# Trying to start pond snail population with no luck!?!



## grewalsb (Jun 19, 2005)

I have a 2.5 gallon tank devoted only to pond snails. In the tank I have an air stone, filter, heater (currently not necessary due to heat from light sufficient enough) and light. I have one plant, gravel and a rock as decoration if you will. When I started this out about 6 months ago, I had eggs everywhere and a snail population you wouldn't believe. However, about 3 months ago and ever since I can't seem to get a population growing for the life of me. I can get free pond snails from PetSmart on the weekends and hope some will lay eggs but never seems to happen. The tank temperature is usually between 78-80 degrees. I also just added a shell about two weeks ago for calcium according to internet searches recommending to help.

The snails are food for my dwarf puffers in my 33 gal community tank. I have six dwarf puffers, two algae eaters (plecos), three cories, one irridescent shark, one weather loach, one bumble bee goby (I know he's suppose to be brackish), two paradise fish and maybe ten ghost shrimp. About one month ago I added a new piece of driftwood which takes up just about the whole tank but has nooks and crannies everywhere and makes my tank look amazing. Multiple live plants and two diffrent sized gravel. I've tried putting a whole population of snails in my community tank and hoping they latch onto the driftwood and lay eggs but no luck so far. They just seem to congregate into the filter and lay eggs there sometimes if I'm lucky.

Does anyone have any advice as to why I can't seem to get a population growing?? I've heard continually that pond snails are the easiest to populate yet somehow I can't do it. Any help at all would greatly be appreciated!!!


----------



## ijedic (Jan 18, 2005)

More plants.
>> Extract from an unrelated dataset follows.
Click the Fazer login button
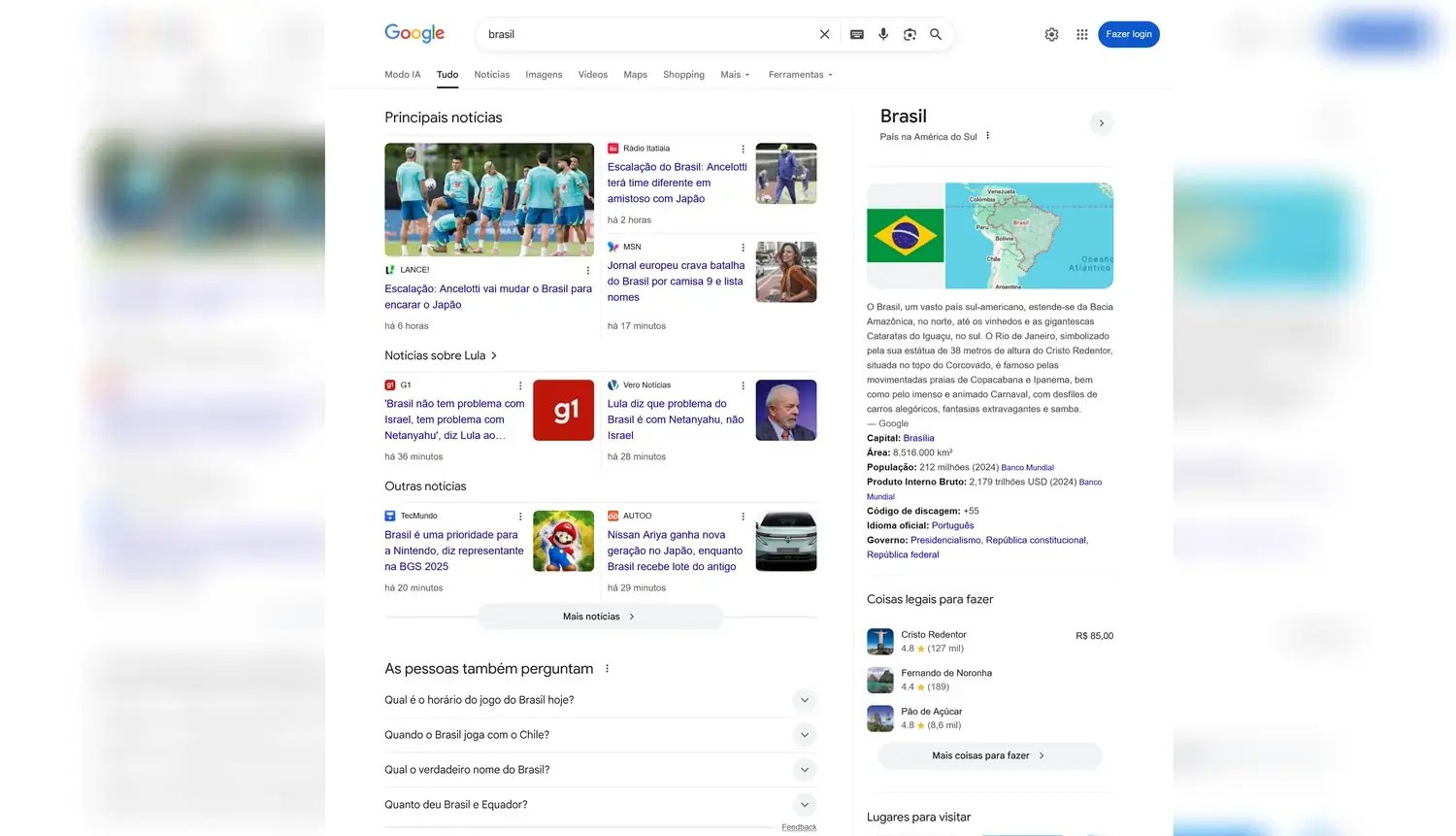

In my physid tanks, they have an air stone, and that's it. There's not a lot of water movement, but there are a lot of plants. Hornwart, duckweed, azolla, anacharis, foxtail. They breed like mad. I also put a pinch of ground fish flakes in a couple of times a week, and do 2x's weekly water changes of 30%.


----------



## garfieldnfish (Jan 18, 2005)

I have also a 2.5 gal pond snail tank for the Dwarf Puffers. I use neither light nor airstone nor a filter, but change out the water 100% twice a week. During that time I remove the plants (just floating plants, and java fern that sinks to the bottom but is not attached to anything), other then that I have nothing in the tank. Most snails are on the plants and I put those in a tubberware dish with fresh water. Then I drain the entire tank and refill with fresh water. I add liquid calcium, and a few drops of iodine to the tank and return the plants and snails. I feed them lots of veggies and fishfood, which without airstone and filter clouds the water, hence the many water changes, but I have no shortage of snails.
My applesnails have also given me 3 egg clusters during the past two months. The first one hatched and I kept the 50+ snails so far. The other two clusters are still developing. I am tempted to use them for puffer food. I can't handle another 100+ sails. LOL.


----------



## drosera (Feb 2, 2005)

*pond snails*

Pond snails are super easy to raise. I have to wonder what species you might be talking about when you mention them. If they really are typical pond snails, there could be a food issue, as stated. But even then, it takes a lot for them to starve, as they will eat almost anything.

Another possible reason is soft water with a very low pH. Water with insufficient minerals will erode the shells of the snails, killing them in time. I've seen this happen in my tanks a couple of times. 

Good luck.

Chris


----------